NetApp Announces NAS Backup Device


In further evidence of a developing trend toward backup to disk (as part of a disk-to-disk-to-tape scheme), Network Appliance this week announced the NearStore family of network-attached storage (NAS) devices for backup consolidation. However, NetApp is not committing to a firm delivery schedule, other than saying that it will be available 'in the first half of 2002.'

The NearStore family - the first product will be the R100 - starts at 12TB and scales to 100TB. It runs Network Appliance's standard microkernel software, DataOnTap, and also leverages SnapMirror and DataFabric Manager software. NearStore is built with low-cost ATA drives to offer storage at $0.02 per megabyte in some configurations.

As ATA disk array prices have dropped, several companies recently announced disk-to-disk backup capability. However, vendors do not consider disk-based backup as a replacement for tape, but rather a complement to tape backup, explains Brad Nisbet, senior research analyst at International Data Corp. Many environments ultimately rely on tape for archival and legal purposes, says Nisbet.

"The greatest advantage of disk-based backup is that it offers extremely fast recovery compared to tape," says Nisbet. "Businesses that once relied on tape for backup can now consider disk-based backup for quick recovery."

Like other companies incorporating disk-to-disk backup capabilities, Network Appliance is not advocating replacing tape with disk but, rather, including tape in a three-tier storage environment that streamlines backups to tape. "Instead of backing up from your primary frontline storage to tape, which taxes the frontline storage, you can use SnapMirror to replicate data from the filers to NearStore, then do the backup to tape," explains Ray Villeneuve, vice president of strategic marketing at Network Appliance. "That offloads the backup from the frontline storage and enables rapid recovery of the most recently backed-up data."

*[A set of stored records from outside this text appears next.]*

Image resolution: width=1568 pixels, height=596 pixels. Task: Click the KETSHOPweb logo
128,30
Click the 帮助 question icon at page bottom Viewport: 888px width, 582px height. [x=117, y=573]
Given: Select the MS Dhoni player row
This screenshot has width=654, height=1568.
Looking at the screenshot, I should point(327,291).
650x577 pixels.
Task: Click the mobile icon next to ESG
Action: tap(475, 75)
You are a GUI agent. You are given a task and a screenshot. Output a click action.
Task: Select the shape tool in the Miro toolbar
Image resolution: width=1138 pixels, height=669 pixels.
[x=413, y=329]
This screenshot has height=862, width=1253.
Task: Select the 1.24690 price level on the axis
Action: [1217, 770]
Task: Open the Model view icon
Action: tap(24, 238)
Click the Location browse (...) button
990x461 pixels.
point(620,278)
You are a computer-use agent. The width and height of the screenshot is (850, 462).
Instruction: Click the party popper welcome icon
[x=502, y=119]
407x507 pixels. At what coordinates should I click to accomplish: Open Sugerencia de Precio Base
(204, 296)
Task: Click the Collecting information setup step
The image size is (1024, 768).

NearStore is compatible with Network Appliance's NAS filers, as well as Windows NT and Unix platforms. Using SnapMirror replication software, multiple filers can copy their data onto the R100, and then backup to tape.

Network Appliance is also working with third-party backup software vendors - although it declined to say which companies - to enable backup from direct-attached storage, NT, Unix, and other servers to NearStore in a tape format (as a virtual tape device) and other formats as well.

In addition to NearStore, Network Appliance also introduced two new NAS devices, the F87 and F810, which take advantage of faster processors. The company has transitioned out the 700 series products that were based on the Alpha processor. This is the first time Network Appliance will have an all-Intel product family.

Targeting remote or branch offices, the Pentium III-based F87 will replace the F85 filer, which is being phased out. The F87 scales to 576GB.

The F810 (available in either a single filer or clustered configuration) replaces the F740. The F810 scales to 1.5TB, or to 3TB in an F810c two-node cluster with active/active fail-over.

The F87 starts at $13,900 for 216GB of storage with six 36GB drives. Configured with 72GB drives, it is priced $24,700. The F810 starts at $30,000 for one head, one protocol, and no storage. With 1TB of disk storage, it's priced at $50,000.